This repository contains the implementation of a two-phase computational workflow designed for multi-omics data integration and subtype-specific association prediction in breast cancer, using Non-negative Matrix Tri-Factorization (NMTF).
The code supports the study presented in the paper:
Inferring Breast Cancer Subtype Associations Using an Original Omics Integration Based on Non-negative Matrix Tri-Factorization
Camila Riccio-Rengifo, Silvia Cascianelli, Gaia Ceddia, Marco Masseroli
CIBB 2023, Springer Lecture Notes in Computer Science, LNCS 14513, Chapter 19
The workflow is composed of two main stages:
- Patient Subtyping via masked NMTF decomposition of a multi-partite network built from TCGA breast cancer data.
- Subtype Association Prediction for genes and miRNAs using subtype-specific subnetworks and node embeddings (Node2Vec) combined with machine learning classifiers (e.g., XGBoost, Random Forest).
mask_train_test.py
: code to apply stratified masking on patient labels.method_NMTF.py
: core implementation of the NMTF algorithm and its update rules.NMTF_subnetworks.py
: subnetwork generation and node embedding with Node2Vec.parallel_initialization.py
: parallel SVD-based initialization for NMTF.pecanpy_embedding.py
: embedding with PecanPy implementation of Node2Vec.

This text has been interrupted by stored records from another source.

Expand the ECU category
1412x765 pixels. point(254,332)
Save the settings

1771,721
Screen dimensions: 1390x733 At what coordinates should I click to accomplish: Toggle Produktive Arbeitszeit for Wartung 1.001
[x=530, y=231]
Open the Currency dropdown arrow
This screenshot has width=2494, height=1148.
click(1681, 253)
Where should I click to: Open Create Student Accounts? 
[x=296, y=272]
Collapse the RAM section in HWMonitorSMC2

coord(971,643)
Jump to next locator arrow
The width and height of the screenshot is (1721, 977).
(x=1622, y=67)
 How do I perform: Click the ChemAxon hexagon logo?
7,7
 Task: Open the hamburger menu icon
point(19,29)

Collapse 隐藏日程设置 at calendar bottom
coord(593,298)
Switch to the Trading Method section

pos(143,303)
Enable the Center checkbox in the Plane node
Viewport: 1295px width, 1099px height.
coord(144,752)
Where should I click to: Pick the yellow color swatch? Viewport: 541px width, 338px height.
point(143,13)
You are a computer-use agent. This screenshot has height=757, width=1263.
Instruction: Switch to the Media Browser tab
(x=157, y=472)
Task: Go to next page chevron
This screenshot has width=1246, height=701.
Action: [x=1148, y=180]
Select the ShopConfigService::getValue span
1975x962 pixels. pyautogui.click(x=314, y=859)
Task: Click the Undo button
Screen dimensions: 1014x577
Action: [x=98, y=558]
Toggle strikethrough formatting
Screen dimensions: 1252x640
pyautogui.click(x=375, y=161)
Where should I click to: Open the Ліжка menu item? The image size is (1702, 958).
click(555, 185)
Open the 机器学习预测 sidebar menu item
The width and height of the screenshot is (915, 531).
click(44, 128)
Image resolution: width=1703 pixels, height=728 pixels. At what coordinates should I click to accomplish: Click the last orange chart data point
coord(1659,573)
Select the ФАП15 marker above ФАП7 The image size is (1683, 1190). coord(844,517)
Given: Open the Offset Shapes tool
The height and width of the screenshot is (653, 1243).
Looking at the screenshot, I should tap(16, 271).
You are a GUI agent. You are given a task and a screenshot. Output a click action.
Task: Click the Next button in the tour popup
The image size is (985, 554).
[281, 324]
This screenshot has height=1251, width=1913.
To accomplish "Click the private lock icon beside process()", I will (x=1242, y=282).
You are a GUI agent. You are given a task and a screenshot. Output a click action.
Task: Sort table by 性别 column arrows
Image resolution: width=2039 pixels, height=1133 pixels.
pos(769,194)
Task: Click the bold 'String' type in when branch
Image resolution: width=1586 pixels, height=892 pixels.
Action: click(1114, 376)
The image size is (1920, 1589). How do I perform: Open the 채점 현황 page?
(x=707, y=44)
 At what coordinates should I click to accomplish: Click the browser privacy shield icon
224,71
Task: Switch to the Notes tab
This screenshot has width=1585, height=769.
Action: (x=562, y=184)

If you use this code, please cite:
@incollection{riccio2025nmtf,
author = {Riccio-Rengifo, Camila and Cascianelli, Silvia and Ceddia, Gaia and Masseroli, Marco},
title = {Inferring Breast Cancer Subtype Associations Using an Original Omics Integration Based on Non-negative Matrix Tri-Factorization},
booktitle = {Computational Intelligence Methods for Bioinformatics and Biostatistics},
editor = {Vettoretti, Mario and Tavazzi, Emanuela and Longato, Enrico and Baruzzo, Giulio and Bellato, Michele},
series = {Lecture Notes in Computer Science},
volume = {14513},
year = {2025},
publisher = {Springer, Cham},
doi = {10.1007/978-3-031-90714-2_19},
url = {https://doi.org/10.1007/978-3-031-90714-2_19}
}